▼▼▼

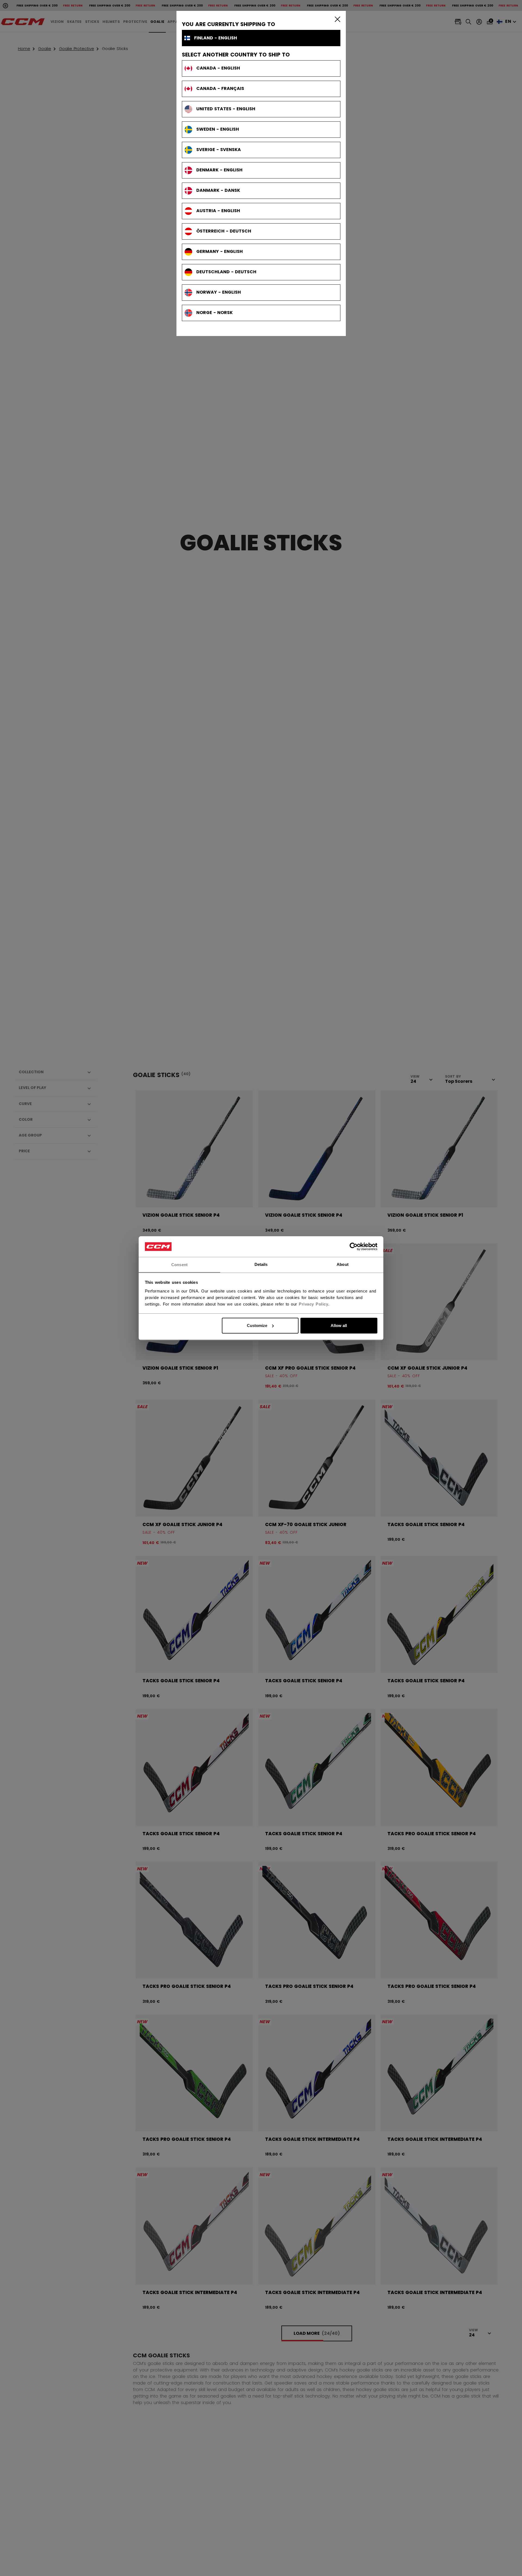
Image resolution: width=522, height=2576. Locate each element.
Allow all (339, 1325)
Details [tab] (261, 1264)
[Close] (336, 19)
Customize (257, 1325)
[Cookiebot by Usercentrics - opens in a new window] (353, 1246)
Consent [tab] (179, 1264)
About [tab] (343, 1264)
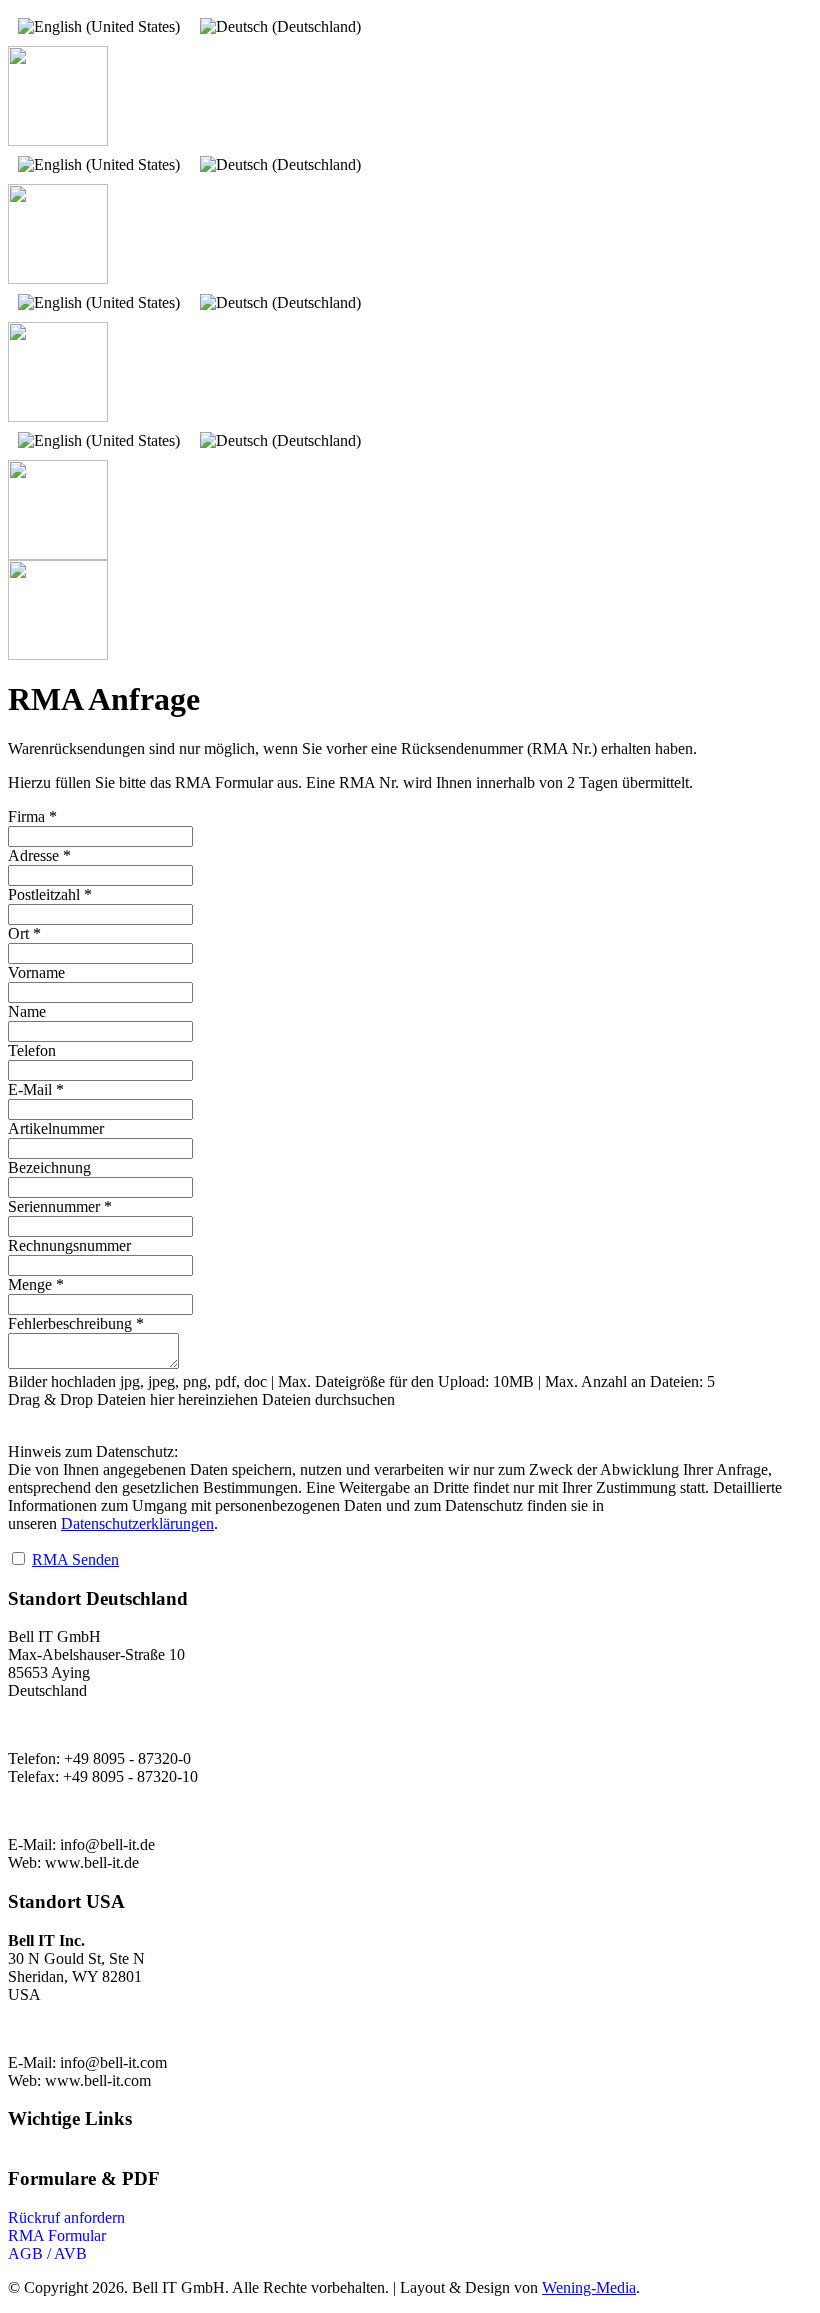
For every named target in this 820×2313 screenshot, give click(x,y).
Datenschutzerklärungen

▲▲▲
▼▼▼

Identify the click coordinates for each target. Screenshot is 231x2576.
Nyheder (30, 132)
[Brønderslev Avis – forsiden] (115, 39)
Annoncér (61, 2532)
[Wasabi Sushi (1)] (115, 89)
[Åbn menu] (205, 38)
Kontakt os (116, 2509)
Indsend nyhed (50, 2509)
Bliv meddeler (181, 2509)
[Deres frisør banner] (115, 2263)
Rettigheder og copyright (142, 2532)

▲▲▲

- Exercise requirements: Retype exactly the lines of the data above that fall between the line with "Identify the click" and the line with "Rettigheder og copyright (142, 2532)", inclusive, and add nothing.

- Answer for the task:
Identify the click coordinates for each target. Screenshot is 231x2576.
Nyheder (30, 132)
[Brønderslev Avis – forsiden] (115, 39)
Annoncér (61, 2532)
[Wasabi Sushi (1)] (115, 89)
[Åbn menu] (205, 38)
Kontakt os (116, 2509)
Indsend nyhed (50, 2509)
Bliv meddeler (181, 2509)
[Deres frisør banner] (115, 2263)
Rettigheder og copyright (142, 2532)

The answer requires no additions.